Another type of atheism implied by Nietzsche’s “proof” might be called elitist atheism.  Such atheists are usually found in environments in which atheism is expected “among such elite intellects.”  These environments are prevalent among academics, news media, and practitioners of the empirical sciences.  It is often motivated by peer pressure, but is fanned by the uncritical assumption that faith is possible only for the intellectually weak and that among the intellectually superior, there cannot exist the “superstitious” belief in God.  For many, the peer pressure may have been the initial motivation.  Yet, for the majority, the sense of intellectual superiority becomes simply a justification for a lifestyle commitment.

There are those who we might call apathetic atheists.  They are those who have never allowed themselves to experience their innate religious sense because they have been habitually distracted by the goods and by the noise of the world.  For such, atheism is more of a convenient rationalization of their chosen lifestyle than any other motivation to consider themselves to be atheists.

Finally, we might identify the category of scandal atheism.  There are a diverse number of possible scandals (something that has caused the atheist to doubt God’s existence).  Perhaps the most compelling argument for atheism is the scandal of human suffering, especially among the most innocent (Dostoyevsky’s character Ivan in the Grand Inquisitor (Brothers Karamazov), compellingly “justifies” his atheism in this way).  However, the lives of practical atheism manifested by all too many Christians (and many other believers) give lie to their words of belief and so is often used as a justification.  In this way, many of us by our infidelities to Christ, become practical anti-Christs.  Scandal atheists are the most likely, of all forms, to have had this as their initial motivation to atheism.
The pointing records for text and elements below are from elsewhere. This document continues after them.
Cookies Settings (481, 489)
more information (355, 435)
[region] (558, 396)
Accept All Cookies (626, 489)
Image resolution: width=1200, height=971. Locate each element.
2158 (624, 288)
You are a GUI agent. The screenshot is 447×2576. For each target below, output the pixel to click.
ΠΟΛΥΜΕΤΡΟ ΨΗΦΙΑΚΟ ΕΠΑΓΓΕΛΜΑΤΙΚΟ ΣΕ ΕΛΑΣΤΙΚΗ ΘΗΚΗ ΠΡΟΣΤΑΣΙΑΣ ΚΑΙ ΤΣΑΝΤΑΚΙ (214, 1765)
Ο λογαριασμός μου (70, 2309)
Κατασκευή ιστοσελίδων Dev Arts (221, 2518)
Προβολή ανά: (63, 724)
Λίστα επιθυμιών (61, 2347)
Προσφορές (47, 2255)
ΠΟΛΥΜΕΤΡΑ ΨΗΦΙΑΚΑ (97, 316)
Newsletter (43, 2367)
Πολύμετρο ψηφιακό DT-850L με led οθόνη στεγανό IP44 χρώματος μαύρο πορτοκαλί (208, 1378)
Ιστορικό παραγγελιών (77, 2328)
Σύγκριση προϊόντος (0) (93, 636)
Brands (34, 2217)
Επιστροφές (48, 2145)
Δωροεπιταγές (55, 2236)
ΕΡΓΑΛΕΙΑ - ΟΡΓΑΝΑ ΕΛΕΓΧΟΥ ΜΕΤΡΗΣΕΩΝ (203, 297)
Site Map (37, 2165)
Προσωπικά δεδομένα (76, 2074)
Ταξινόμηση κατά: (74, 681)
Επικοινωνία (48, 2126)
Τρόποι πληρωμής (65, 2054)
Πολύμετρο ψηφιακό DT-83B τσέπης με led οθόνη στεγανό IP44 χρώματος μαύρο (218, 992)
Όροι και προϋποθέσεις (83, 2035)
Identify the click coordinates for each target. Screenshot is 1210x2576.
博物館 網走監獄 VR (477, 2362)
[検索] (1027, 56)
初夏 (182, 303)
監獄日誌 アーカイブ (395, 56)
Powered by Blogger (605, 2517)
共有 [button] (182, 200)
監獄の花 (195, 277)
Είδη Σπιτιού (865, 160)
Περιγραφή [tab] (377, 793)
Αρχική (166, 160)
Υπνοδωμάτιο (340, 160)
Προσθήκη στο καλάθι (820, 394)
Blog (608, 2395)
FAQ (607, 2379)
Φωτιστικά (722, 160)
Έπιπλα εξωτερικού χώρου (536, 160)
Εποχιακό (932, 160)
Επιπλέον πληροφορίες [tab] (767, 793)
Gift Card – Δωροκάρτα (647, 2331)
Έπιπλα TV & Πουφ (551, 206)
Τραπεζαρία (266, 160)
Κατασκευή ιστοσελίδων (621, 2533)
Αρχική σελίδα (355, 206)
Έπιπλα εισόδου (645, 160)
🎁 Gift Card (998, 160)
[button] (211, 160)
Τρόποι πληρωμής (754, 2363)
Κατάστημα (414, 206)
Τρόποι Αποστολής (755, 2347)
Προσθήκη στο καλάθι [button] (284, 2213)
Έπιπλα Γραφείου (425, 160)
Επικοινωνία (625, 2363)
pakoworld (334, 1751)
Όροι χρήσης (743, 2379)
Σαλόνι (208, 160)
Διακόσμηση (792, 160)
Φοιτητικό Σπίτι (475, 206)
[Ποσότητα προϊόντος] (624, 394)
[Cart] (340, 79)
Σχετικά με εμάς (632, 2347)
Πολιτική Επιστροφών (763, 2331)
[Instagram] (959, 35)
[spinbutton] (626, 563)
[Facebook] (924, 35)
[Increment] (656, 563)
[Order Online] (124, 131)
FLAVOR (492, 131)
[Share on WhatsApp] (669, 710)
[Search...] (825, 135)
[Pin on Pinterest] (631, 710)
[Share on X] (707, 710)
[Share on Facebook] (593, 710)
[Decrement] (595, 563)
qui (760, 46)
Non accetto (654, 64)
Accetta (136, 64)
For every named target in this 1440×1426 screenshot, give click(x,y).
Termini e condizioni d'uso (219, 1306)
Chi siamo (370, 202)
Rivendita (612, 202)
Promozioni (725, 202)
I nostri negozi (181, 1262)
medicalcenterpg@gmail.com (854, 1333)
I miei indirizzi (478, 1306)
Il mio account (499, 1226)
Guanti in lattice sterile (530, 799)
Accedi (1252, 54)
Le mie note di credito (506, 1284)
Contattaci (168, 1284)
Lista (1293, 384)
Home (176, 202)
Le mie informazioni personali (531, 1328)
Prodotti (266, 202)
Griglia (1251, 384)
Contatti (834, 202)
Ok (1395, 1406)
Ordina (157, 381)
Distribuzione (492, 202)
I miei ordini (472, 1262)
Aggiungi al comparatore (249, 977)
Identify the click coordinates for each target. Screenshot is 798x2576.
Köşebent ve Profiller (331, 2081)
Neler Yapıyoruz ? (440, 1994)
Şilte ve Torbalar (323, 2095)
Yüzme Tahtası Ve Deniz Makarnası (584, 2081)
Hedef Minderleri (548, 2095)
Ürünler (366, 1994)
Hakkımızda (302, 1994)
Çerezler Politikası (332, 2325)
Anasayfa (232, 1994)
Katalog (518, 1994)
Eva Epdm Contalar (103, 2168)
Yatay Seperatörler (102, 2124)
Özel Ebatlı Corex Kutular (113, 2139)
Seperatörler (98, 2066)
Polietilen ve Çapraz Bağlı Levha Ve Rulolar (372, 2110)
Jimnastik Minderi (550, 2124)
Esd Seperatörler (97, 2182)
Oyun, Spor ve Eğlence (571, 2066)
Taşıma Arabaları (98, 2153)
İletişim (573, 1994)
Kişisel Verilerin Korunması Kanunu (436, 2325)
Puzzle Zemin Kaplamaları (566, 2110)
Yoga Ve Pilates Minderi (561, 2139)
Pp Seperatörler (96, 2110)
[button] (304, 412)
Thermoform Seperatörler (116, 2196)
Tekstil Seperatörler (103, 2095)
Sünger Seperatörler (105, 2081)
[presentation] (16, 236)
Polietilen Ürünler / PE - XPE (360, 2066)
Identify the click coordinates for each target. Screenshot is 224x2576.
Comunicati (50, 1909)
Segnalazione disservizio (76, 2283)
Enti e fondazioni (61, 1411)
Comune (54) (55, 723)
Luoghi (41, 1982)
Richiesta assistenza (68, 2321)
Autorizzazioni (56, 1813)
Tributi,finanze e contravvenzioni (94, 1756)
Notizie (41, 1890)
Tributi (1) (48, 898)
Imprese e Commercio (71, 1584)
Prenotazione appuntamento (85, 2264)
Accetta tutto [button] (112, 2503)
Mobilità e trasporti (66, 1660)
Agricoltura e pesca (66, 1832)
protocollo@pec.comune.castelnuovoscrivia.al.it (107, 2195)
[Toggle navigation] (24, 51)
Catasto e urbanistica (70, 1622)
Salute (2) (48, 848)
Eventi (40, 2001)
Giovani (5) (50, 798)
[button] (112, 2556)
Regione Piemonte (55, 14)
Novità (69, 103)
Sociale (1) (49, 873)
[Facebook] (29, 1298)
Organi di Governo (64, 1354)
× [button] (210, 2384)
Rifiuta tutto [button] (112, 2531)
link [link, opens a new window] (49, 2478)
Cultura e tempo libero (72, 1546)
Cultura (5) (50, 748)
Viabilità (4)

What this very brief sketch reflects is that proclaiming the message of mercy to any particular atheist must begin with a long session of listening.  One must hear why he believe he became an atheist.  One also must discern what lifestyle commitments or other such motivations will prevent the atheist from opening himself to a critical reassessment of his professed un-belief.  The approach will be different with the different motivations of and justifications for atheism.  For example, if one detects an attitude of arrogant, intellectual superiority a direct offer of mercy may likely be taken as a humiliation.  Yet, the message of mercy is for all of humanity. 

The message of mercy will resonate most strongly with those who come to recognize their own misery, the recognition of which they may likely have been trying to suppress, often by means of the illusory boldness of their atheism.  Helping them to admit to the misery of their existential aloneness and the unlikelihood of such an experience if they were not created for communion with God, might well be the most effective, general approach.

Every single person created by God, is made for His love and so can (potentially at least) respond to His offer of merciful love.  Perhaps, the most effective first step we might take is to pray for him (and for ourselves) before we embark upon the pathway to offering explicitly to him, Jesus’s offer of mercy.